___ Dataset content

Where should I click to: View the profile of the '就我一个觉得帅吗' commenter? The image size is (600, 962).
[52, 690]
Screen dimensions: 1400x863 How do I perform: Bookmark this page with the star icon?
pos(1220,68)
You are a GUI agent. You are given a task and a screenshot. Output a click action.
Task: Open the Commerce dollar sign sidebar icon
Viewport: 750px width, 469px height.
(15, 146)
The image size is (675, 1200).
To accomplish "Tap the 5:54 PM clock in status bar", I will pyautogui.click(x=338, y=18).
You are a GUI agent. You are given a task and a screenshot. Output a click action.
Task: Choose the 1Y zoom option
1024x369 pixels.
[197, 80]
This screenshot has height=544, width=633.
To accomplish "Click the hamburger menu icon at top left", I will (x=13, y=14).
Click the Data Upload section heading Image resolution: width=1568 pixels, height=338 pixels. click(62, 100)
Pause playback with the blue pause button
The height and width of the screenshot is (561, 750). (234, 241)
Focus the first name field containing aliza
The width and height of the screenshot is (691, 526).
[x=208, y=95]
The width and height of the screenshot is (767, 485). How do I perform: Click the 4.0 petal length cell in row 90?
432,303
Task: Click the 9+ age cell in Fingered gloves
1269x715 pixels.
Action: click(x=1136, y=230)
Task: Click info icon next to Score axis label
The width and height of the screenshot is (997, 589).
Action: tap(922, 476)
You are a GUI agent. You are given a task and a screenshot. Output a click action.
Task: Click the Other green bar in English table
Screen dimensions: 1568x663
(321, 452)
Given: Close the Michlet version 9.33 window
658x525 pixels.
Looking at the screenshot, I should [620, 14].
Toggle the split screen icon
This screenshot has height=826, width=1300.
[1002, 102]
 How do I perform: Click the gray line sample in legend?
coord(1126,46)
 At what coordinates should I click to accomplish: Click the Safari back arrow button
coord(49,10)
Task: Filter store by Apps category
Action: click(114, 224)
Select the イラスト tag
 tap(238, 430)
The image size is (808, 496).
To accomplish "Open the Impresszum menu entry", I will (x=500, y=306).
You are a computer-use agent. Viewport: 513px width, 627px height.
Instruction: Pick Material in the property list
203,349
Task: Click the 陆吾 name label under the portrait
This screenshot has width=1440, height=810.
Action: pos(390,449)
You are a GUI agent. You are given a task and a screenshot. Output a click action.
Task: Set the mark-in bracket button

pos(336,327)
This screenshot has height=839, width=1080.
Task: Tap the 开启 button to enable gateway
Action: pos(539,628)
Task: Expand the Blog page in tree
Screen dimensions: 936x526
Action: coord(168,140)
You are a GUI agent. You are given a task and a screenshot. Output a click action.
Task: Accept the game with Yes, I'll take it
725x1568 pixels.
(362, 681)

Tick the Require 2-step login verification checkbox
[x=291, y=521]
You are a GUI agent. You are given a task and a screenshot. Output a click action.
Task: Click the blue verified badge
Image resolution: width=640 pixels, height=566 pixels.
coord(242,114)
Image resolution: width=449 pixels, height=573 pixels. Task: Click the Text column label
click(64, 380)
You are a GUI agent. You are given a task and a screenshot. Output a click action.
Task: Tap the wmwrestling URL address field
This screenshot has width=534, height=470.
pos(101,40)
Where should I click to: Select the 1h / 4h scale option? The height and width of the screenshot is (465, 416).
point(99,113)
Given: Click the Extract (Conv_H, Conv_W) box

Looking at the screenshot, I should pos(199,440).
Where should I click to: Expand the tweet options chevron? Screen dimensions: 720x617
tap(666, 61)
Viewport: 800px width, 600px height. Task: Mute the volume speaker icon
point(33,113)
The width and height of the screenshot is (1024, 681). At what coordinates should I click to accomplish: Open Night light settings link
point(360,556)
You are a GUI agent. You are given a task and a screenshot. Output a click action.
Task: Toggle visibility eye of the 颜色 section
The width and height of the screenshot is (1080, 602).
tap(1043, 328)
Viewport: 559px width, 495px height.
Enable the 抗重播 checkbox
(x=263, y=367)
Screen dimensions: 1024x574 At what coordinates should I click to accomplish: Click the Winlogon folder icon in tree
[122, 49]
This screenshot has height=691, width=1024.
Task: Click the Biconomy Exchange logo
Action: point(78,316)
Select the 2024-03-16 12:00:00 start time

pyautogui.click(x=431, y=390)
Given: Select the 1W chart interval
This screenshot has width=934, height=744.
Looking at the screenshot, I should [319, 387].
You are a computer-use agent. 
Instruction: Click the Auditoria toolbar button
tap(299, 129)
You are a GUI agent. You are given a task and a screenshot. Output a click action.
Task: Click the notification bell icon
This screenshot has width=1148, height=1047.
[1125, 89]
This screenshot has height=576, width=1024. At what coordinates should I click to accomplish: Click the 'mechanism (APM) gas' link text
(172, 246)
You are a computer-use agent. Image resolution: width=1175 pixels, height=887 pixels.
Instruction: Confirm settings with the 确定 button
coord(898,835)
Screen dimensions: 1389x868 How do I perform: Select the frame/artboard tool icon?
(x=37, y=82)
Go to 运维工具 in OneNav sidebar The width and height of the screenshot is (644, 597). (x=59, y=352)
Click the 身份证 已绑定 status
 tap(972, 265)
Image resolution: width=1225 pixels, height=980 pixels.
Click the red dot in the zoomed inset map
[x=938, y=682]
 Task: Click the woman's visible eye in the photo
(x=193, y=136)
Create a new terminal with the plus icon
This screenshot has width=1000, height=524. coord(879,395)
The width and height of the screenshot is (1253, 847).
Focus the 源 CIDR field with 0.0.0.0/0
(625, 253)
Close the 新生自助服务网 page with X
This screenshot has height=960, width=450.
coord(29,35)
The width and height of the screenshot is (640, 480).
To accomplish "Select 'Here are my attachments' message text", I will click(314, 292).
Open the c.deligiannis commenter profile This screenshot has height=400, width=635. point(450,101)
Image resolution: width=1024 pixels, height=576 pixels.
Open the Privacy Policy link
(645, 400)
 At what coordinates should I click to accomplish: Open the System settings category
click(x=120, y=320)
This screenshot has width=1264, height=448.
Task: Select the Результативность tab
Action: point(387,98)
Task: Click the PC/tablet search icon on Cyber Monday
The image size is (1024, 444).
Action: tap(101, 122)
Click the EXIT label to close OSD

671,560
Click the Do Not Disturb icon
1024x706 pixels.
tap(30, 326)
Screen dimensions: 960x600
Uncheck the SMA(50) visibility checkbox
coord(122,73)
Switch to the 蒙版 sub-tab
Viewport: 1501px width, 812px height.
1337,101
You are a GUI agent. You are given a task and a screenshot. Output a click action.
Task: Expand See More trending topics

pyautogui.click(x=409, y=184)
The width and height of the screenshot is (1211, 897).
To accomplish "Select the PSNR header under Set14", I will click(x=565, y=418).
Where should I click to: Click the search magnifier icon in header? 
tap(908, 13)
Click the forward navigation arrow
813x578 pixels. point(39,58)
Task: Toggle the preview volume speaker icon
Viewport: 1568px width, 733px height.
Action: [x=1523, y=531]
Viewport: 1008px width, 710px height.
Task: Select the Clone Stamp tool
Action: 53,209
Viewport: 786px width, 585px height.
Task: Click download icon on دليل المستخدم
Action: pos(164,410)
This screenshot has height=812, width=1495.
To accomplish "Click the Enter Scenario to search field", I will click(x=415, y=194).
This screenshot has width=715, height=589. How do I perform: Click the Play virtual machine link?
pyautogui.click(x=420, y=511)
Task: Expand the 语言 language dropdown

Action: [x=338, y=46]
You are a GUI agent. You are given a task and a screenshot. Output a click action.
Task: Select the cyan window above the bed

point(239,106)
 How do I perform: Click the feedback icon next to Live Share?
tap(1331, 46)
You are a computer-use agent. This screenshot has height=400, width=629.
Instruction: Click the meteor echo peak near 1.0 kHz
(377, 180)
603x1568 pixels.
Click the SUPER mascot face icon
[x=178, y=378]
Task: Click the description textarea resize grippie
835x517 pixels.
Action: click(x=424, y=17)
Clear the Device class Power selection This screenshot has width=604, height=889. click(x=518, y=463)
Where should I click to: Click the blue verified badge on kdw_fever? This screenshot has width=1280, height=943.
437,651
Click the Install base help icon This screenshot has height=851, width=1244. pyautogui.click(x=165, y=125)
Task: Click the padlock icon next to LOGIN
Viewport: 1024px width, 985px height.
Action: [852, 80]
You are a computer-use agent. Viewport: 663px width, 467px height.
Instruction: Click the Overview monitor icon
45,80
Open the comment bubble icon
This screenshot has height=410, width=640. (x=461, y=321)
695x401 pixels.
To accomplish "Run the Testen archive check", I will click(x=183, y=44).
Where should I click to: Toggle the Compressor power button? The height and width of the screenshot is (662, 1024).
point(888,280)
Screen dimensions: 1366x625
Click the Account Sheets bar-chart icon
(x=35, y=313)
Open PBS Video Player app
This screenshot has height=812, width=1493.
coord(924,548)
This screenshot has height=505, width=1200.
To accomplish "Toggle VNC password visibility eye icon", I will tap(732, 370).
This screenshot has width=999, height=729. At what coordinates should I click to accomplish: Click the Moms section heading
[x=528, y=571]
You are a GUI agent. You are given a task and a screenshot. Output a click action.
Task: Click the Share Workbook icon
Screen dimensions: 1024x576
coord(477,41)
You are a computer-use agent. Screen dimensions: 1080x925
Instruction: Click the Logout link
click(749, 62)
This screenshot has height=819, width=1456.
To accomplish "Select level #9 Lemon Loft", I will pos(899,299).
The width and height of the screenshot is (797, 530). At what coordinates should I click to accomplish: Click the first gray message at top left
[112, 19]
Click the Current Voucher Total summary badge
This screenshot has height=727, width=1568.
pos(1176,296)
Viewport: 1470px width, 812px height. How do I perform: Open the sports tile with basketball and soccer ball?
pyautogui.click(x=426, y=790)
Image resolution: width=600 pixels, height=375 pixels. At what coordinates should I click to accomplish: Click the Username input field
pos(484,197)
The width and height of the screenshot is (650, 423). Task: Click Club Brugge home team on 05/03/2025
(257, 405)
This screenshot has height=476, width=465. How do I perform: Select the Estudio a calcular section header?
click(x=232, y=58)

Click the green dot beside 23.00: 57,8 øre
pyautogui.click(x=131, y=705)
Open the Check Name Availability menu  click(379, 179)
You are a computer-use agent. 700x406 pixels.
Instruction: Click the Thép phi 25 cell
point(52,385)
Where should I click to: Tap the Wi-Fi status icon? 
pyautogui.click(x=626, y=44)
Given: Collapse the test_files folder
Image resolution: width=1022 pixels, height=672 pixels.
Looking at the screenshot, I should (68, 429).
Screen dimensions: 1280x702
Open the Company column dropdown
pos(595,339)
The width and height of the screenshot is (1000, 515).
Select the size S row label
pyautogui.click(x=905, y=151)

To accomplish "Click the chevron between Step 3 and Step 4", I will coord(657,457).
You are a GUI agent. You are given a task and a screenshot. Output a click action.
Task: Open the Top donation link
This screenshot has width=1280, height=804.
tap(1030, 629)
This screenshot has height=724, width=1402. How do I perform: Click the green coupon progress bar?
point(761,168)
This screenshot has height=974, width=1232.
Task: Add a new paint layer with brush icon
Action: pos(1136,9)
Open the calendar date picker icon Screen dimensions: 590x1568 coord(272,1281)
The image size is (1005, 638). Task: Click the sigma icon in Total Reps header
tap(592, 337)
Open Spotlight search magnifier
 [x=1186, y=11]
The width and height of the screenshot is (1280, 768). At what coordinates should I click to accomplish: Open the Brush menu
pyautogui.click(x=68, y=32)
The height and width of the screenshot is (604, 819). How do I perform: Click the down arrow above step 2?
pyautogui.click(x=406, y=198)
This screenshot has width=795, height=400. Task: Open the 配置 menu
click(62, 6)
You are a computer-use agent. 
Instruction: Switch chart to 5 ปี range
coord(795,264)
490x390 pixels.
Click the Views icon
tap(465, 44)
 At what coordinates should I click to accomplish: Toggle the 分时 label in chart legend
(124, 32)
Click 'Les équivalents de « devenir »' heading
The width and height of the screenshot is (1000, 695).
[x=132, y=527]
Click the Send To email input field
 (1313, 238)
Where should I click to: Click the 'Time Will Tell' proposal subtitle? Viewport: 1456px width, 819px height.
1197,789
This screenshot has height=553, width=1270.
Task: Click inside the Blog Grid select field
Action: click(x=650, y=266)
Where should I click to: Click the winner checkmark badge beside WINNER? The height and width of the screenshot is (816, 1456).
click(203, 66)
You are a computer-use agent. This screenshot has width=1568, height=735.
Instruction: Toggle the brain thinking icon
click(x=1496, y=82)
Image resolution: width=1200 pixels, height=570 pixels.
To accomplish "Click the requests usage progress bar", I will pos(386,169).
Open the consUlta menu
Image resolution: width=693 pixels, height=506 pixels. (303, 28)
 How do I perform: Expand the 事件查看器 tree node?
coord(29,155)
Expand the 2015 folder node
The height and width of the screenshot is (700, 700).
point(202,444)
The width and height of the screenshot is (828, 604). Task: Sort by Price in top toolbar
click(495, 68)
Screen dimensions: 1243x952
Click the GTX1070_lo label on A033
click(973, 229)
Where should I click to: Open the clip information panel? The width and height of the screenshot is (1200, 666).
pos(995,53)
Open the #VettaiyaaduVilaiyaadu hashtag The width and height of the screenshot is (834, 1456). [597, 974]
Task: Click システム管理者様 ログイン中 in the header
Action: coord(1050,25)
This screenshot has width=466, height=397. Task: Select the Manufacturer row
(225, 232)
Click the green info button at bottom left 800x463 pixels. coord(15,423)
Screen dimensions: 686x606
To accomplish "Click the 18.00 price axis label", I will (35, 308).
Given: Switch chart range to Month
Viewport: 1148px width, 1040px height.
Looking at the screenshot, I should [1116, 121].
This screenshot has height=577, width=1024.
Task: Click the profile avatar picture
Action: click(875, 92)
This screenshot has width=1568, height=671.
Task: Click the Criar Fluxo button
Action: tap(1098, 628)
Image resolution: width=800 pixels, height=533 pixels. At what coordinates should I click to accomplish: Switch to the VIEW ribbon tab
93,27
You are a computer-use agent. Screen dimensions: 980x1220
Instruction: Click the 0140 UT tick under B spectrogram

______

Directions:
Among the lines above, find those with the word "computer". Copy them.

Your response:
You are a computer-use agent. Viewport: 513px width, 627px height.
You are a computer-use agent. 
You are a computer-use agent. Image resolution: width=1175 pixels, height=887 pixels.
You are a computer-use agent. This screenshot has height=400, width=629.
You are a computer-use agent. Viewport: 663px width, 467px height.
You are a computer-use agent. Screen dimensions: 1080x925
You are a computer-use agent. 700x406 pixels.
You are a computer-use agent. 
You are a computer-use agent. This screenshot has width=1568, height=735.
You are a computer-use agent. Screen dimensions: 980x1220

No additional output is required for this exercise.